While travel is finally starting to resume worldwide, trips to Canada continue to be postponed with Public Safety Minister Bill Blair recently announcing that all borders will remain closed until the country attains a 75% vaccination rate. In the meantime, those missing the Great White North can embark upon a bit of armchair tourism by catching up on the many current shows shot there including “Home Before Dark,” “Firefly Lane,” and “Upload.” The latter, an Amazon Studios original created by Greg Daniels, the mastermind behind “The Office” and “Parks and Recreation,” takes place in 2033, a technologically advanced period in which an individual facing the end of life can choose to upload their consciousness to a virtual world rather than die traditionally. Nathan Brown (Robbie Amell), a hip and somewhat self-absorbed computer programmer who falls victim to a self-driving car accident at the tender age of 27, opts for the former by signing up to spend eternity at Lakeview, an idyllic virtual world at the top tier of the digital afterlife game – because even in the great beyond, money talks.
Part sci-fi mystery, part comedy, part drama, part harsh look at class divide, “Upload” has been well-received by audiences and critics alike. With charming performances, humorous storylines and plenty of heart, the series’ appeal is not surprising. And Nathan’s cybernated heaven isn’t too bad to look at, either! As customer service representative/virtual angel Nora Antony (Andy Allo) tells him shortly after his upload is complete, Lakeview is ”the only digital afterlife environment modeled on the grand Victorian hotels of the United States and Canada.”

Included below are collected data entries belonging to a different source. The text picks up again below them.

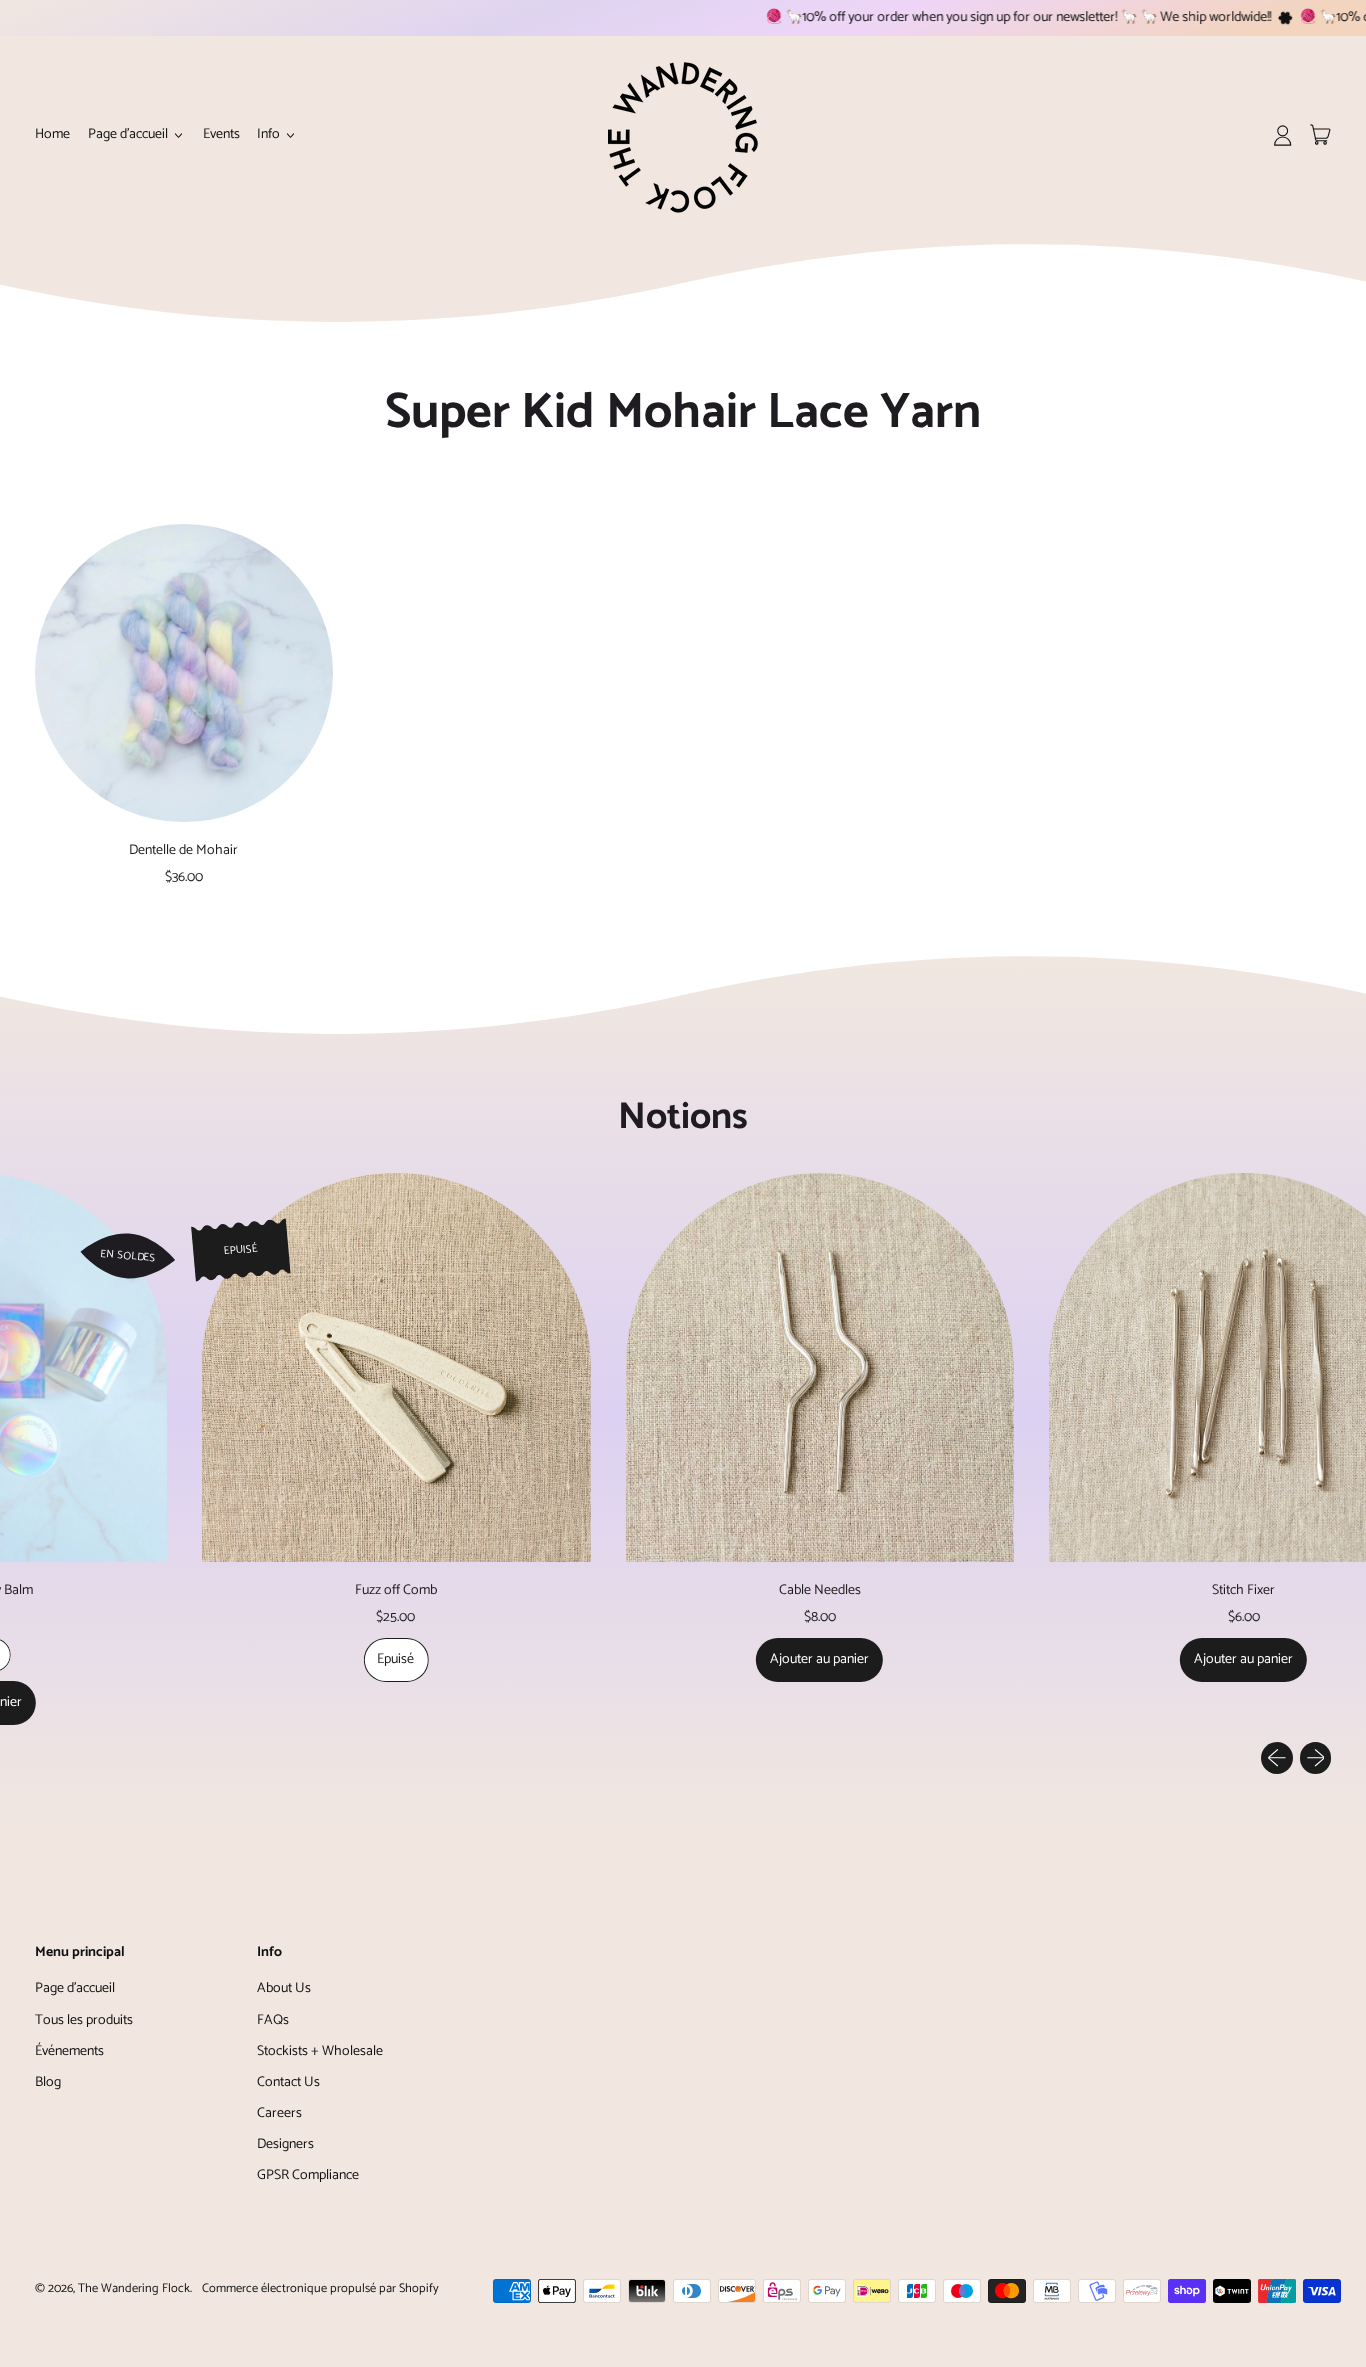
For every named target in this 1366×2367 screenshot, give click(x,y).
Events (221, 134)
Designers (285, 2144)
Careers (279, 2113)
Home (52, 134)
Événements (69, 2051)
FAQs (273, 2020)
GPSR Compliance (308, 2175)
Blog (48, 2082)
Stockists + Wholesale (320, 2051)
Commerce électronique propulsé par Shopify (320, 2288)
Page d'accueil (75, 1988)
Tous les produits (84, 2020)
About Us (284, 1988)
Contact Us (288, 2082)
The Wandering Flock (134, 2288)
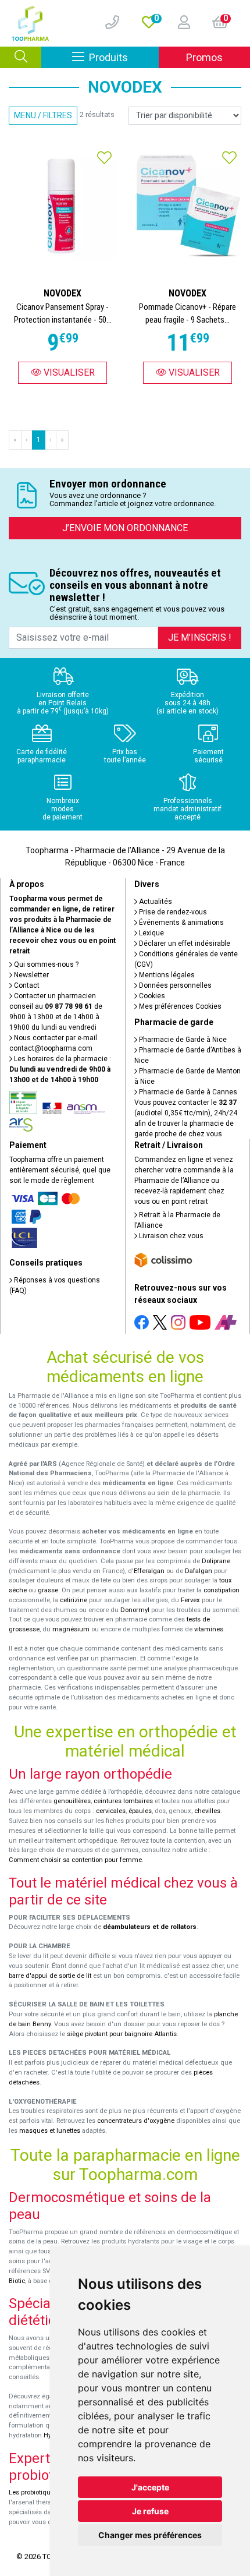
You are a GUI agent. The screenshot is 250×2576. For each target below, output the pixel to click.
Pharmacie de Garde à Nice (182, 1040)
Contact (26, 985)
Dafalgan (198, 1571)
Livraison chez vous (170, 1236)
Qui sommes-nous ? (45, 964)
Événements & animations (180, 922)
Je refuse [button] (150, 2511)
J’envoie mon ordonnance (125, 527)
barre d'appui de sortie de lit (50, 1976)
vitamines (208, 1629)
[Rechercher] (20, 57)
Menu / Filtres (43, 115)
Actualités (154, 901)
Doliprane (216, 1561)
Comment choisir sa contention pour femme (75, 1860)
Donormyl (134, 1610)
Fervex (190, 1600)
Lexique (150, 933)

Production designer Rachel O’Toole was tasked with creating the bucolic afterworld, stitching together several different far-flung locales to form the fictional oasis. The Mohonk Mountain House hotel, located at 1000 Mountain Rest Rd. in New York’s Hudson Valley, was pegged for all of Lakeview’s establishing shots. Interior resort scenes for the series’ pilot were shot a good 2,800 miles away at Pasadena’s famed Castle Green Hotel & Apartments. Following the filming of that episode, the production moved to Vancouver, where sets modeled after the Castle Green interiors were constructed on a soundstage. And most outdoor scenes involving Lakeview’s pristine grounds were lensed at the Cecil Green Park House, a historic mansion situated on the western edge of the University of British Columbia campus.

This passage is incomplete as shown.